WORK REQUIRED:
Search the data for the word "computer". Reproduce every line where it is found.

[Stored data]
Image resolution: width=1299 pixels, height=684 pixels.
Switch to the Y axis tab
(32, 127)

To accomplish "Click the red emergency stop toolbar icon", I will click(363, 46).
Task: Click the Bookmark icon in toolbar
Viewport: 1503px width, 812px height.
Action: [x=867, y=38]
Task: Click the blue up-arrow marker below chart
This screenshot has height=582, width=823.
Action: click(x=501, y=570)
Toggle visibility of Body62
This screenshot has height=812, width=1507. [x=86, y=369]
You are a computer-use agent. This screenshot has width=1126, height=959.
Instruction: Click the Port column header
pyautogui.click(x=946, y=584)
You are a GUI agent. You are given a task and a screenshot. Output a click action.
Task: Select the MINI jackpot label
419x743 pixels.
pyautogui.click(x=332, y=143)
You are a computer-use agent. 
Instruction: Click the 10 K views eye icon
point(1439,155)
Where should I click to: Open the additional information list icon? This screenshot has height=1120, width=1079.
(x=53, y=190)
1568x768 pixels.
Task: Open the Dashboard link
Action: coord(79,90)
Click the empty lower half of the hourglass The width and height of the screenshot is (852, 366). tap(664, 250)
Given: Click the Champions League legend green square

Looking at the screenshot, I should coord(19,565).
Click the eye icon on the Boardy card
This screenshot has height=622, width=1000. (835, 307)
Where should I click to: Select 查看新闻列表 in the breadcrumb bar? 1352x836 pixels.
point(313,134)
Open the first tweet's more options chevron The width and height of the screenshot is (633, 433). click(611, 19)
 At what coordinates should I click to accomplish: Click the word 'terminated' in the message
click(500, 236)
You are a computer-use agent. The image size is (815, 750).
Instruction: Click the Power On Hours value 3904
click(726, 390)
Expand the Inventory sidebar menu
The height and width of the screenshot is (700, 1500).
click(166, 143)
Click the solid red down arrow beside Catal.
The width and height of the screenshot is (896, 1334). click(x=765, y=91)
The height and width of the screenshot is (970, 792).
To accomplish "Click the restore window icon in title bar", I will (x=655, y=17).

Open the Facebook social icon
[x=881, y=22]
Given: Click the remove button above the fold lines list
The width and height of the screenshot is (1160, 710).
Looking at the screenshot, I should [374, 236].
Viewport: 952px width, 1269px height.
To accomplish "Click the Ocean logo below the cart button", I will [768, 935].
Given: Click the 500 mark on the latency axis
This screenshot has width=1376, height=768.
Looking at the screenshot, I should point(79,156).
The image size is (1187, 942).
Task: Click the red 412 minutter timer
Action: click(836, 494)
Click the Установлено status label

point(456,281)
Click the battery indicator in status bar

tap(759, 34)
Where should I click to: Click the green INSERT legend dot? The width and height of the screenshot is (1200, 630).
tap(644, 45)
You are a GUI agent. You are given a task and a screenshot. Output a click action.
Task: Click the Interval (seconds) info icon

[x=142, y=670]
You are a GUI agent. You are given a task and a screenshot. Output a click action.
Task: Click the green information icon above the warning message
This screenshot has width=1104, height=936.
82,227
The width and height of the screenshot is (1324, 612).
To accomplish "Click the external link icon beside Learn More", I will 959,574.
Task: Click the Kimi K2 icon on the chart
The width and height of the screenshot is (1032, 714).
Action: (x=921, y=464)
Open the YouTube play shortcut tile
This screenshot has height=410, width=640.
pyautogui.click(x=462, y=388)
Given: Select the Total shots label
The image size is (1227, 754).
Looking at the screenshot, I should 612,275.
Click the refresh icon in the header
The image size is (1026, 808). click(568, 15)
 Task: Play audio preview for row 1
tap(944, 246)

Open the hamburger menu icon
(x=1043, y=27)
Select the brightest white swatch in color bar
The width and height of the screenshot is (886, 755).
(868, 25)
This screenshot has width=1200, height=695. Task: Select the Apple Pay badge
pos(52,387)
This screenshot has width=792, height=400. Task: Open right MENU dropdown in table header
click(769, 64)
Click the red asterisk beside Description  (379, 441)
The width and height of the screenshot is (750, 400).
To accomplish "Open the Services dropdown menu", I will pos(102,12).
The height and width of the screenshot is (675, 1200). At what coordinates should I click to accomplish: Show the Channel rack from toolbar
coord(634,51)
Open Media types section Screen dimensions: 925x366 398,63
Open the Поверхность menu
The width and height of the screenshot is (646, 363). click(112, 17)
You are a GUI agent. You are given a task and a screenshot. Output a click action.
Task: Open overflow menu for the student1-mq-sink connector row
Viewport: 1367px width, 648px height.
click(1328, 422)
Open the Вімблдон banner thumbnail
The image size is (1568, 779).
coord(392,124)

FINISHED EXERCISE:
You are a computer-use agent. This screenshot has width=1126, height=959.
You are a computer-use agent. 
You are a computer-use agent. The image size is (815, 750).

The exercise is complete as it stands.